TEXTO DE REFERENCIA:
· · · · ·

Las expresiones de estupor y de alarma que siguieron al ataque obedecen, en esencia, a que aun cuando 3 mil 200 millones de personas (43 por ciento de la población mundial) tienen acceso a Internet, la mayoría de ellas no llega a entender bien los alcances de esa red y menos aún las posibilidades de la informática en general. No es preciso conocer cómo funciona un instrumento mecánico, eléctrico o electrónico para usarlo a diario; de hecho, ignoramos cómo lo hacen la mayoría de los aparatos que utilizamos cotidianamente. La diferencia es que los procesos de automatización de datos, concentración de los mismos, interacción de los sistemas y el uso creciente de la tecnología digital hace de los dispositivos usados para gestionar la información herramientas capaces de incidir dramáticamente en la estructura de la realidad. En tal sentido, es un error de perspectiva creer que esos dispositivos (celulares, tablets, computadoras) son meros instrumentos inventados para hacernos la vida más llevadera.
En esta ocasión parece que los autores del ciberataque se propusieron configurar un delito
del orden común, dado que usaron un software que se limita a reencriptar archivos (es decir, a cambiarles el código de origen) y a revelar la clave sólo a aquellos usuarios que acepten pagar (en bitcoins, la moneda de Internet) una suma determinada. Pero no es difícil imaginar la magnitud e intensidad que podría llegar a tener una intervención técnicamente más dañina y complicada, cuyo propósito fuera ejercer presión política o propiciar la desestabilización económica o política.
Esta óptica, que para muchos puede parecer exagerada o tremendista, viene siendo adoptada por los técnicos de empresas de seguridad que, en esta coyuntura, aparecen opinando sobre el tema en miles de medios. Una de ellas es Kapersky Lab, cuyo representante Eugene Kapersky intranquilizó a todo el 45 Foro de Davos (en 2015), cuando expuso las catastróficas consecuencias de un ciberataque
en serio, que apuntara a controlar los sistemas de las centrales nucleares o los sistemas financieros mundiales. “Ustedes hablan del Internet de las cosas –dijo el especialista a sus consternados oyentes–; yo hablo del Internet de las amenazas”. Sin embargo, pasada la primera impresión pocos tomaron en serio sus preocupaciones.
Meses más tarde (en junio de 2016) le tocó el turno de inquietarse a la Comisión Global para la Gobernanza de Internet. Este organismo –creado para
proveer una visión estratégica para el futuro de la gobernanzade la red global– no sólo se preocupó por los potenciales daños que podría ocasionar un ciberataque, sino también por las eventuales tentaciones de los gobiernos de reaccionar descontroladamente ante ellos. En su documento One Internet dejó muy claro hasta dónde llega su grado de preocupación:
Los gobiernos deberían reconocer públicamente que van a actuar con moderación, evitar acontecimientos desestabilizadores y que aplicarán en el ciberespacio (como en conflictos armados convencionales) el Derecho Internacional Humanitario y los Convenios de Ginebra, incluyendo la prohibición de ataques a la infraestructura civil.
Legislar sobre este asunto resulta más que necesario; pero la sociedad civil, por medio de sus investigadores y especialistas en el tema, debe seguir el proceso de cerca para evitar que dicha legislación corra por cuenta de la corriente totalitaria que promueve el control estatal irrestricto de la red.

· · · · ·

EXTRACTOS DE DATOS:
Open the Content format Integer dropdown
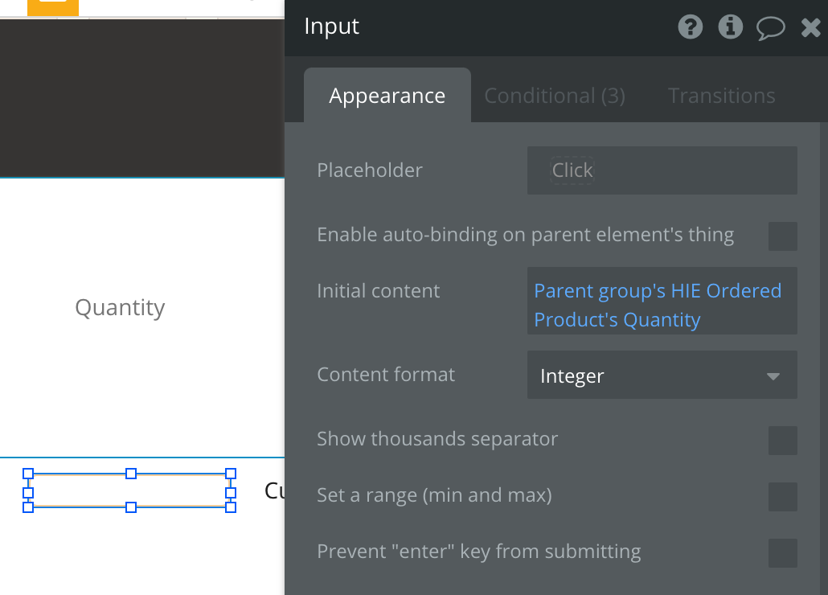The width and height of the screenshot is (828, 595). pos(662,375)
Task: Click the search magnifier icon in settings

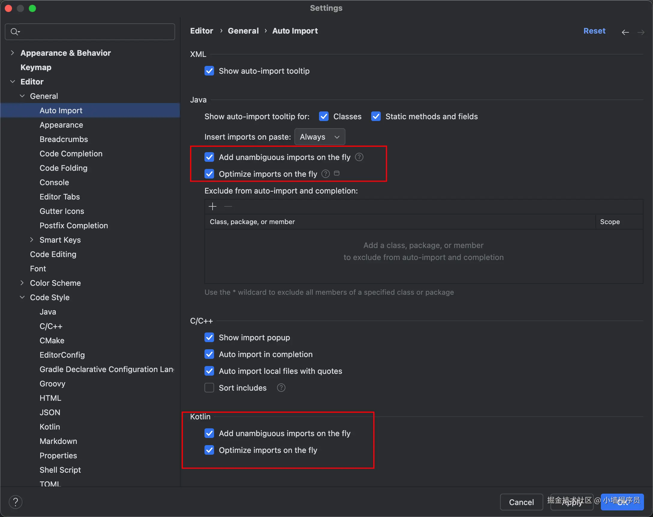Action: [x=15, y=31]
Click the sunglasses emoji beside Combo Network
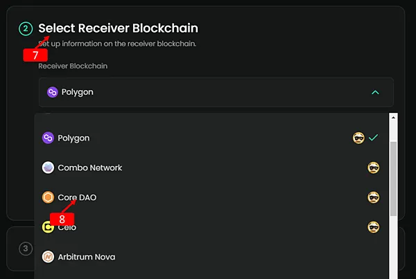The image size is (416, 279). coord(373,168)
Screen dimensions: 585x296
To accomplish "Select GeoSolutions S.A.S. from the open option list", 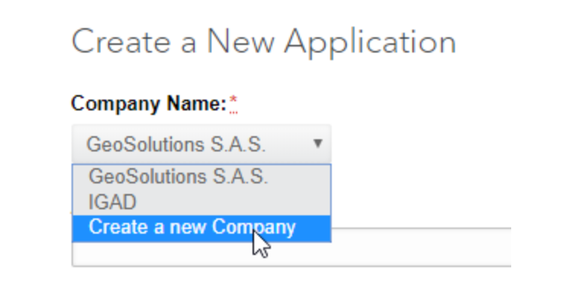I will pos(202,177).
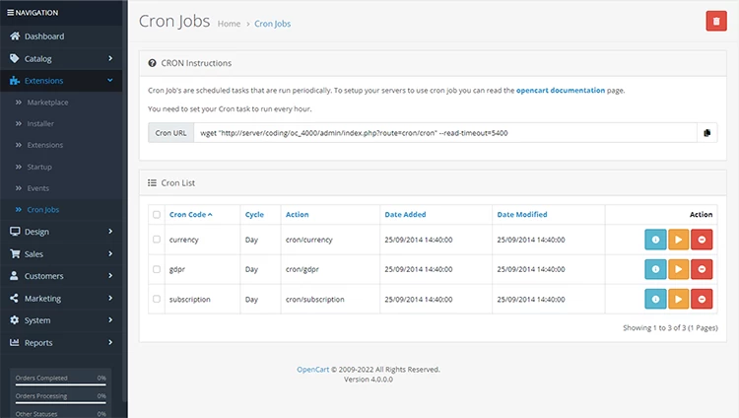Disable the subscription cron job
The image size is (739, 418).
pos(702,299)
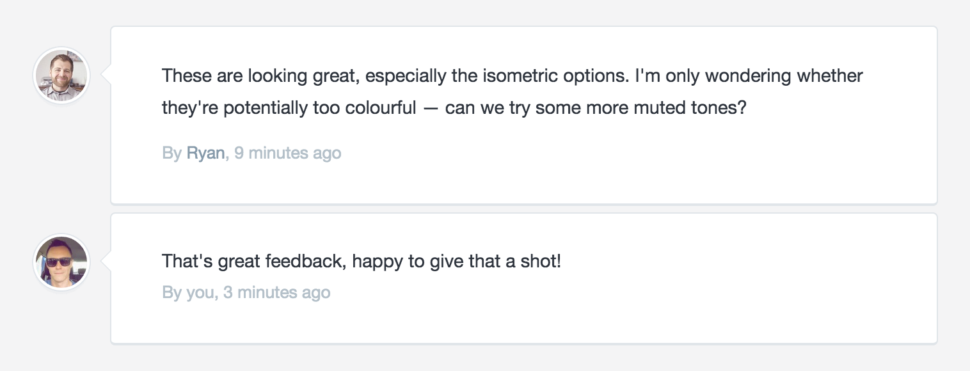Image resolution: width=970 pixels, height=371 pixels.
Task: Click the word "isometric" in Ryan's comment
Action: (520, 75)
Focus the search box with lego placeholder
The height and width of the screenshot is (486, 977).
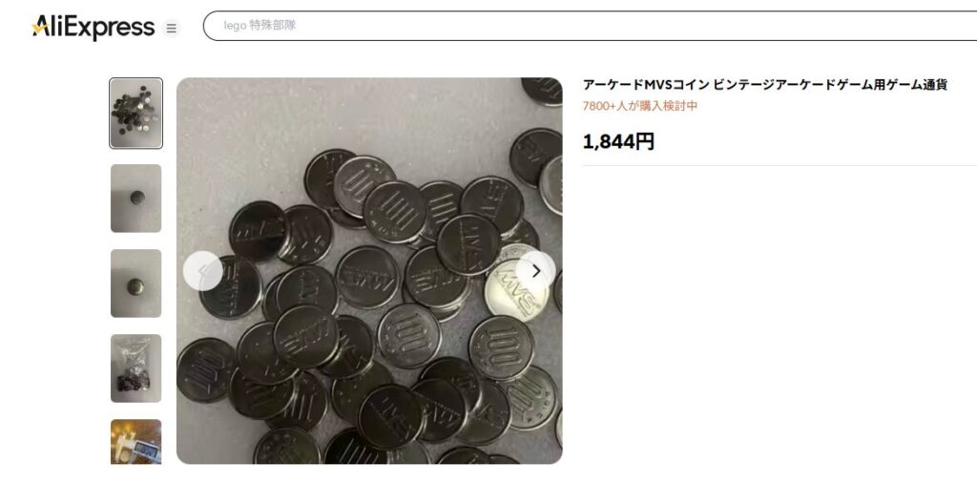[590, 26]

· · · · ·

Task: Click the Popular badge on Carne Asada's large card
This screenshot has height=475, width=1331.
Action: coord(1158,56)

· · · · ·

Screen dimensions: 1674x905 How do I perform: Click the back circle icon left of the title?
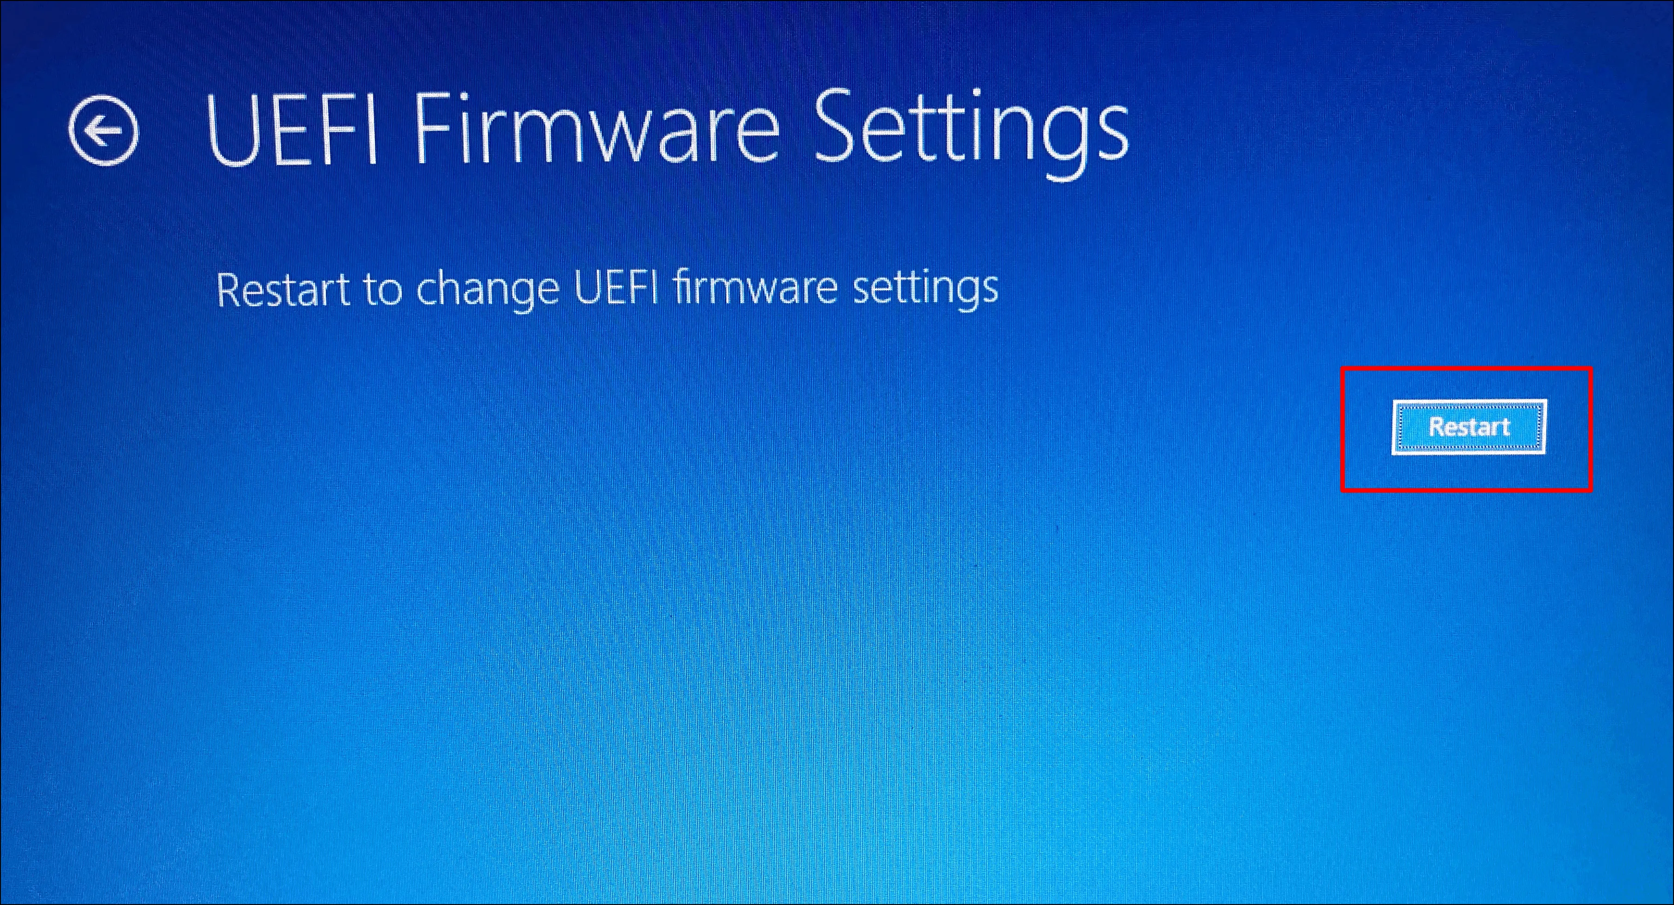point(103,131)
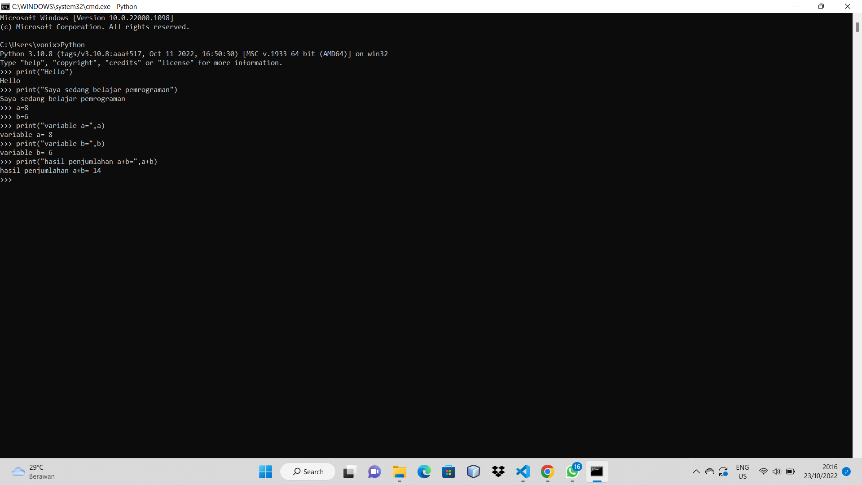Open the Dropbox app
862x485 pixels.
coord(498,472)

· · · · ·

TAREAS REQUERIDAS:
1. Responda brevemente estas preguntas sobre el texto de referencia:
(a) ¿Qué porcentaje de la población mundial tiene acceso a Internet?
(b) ¿En qué moneda deben pagar los usuarios para obtener la clave de sus archivos?
(c) ¿En qué mes y año le tocó inquietarse a la Comisión Global para la Gobernanza de Internet?
2. Transcriba el pasaje del texto de referencia comprendido entre "Legislar sobre este" y "irrestricto de la red.", ambos inclusive.
Para resolver las tareas no hace falta consultar los datos.

RESPUESTAS POR TAREA:
1.
(a) El 43 por ciento, es decir, 3 mil 200 millones de personas.
(b) En bitcoins.
(c) En junio de 2016.

2.
Legislar sobre este asunto resulta más que necesario; pero la sociedad civil, por medio de sus investigadores y especialistas en el tema, debe seguir el proceso de cerca para evitar que dicha legislación corra por cuenta de la corriente totalitaria que promueve el control estatal irrestricto de la red.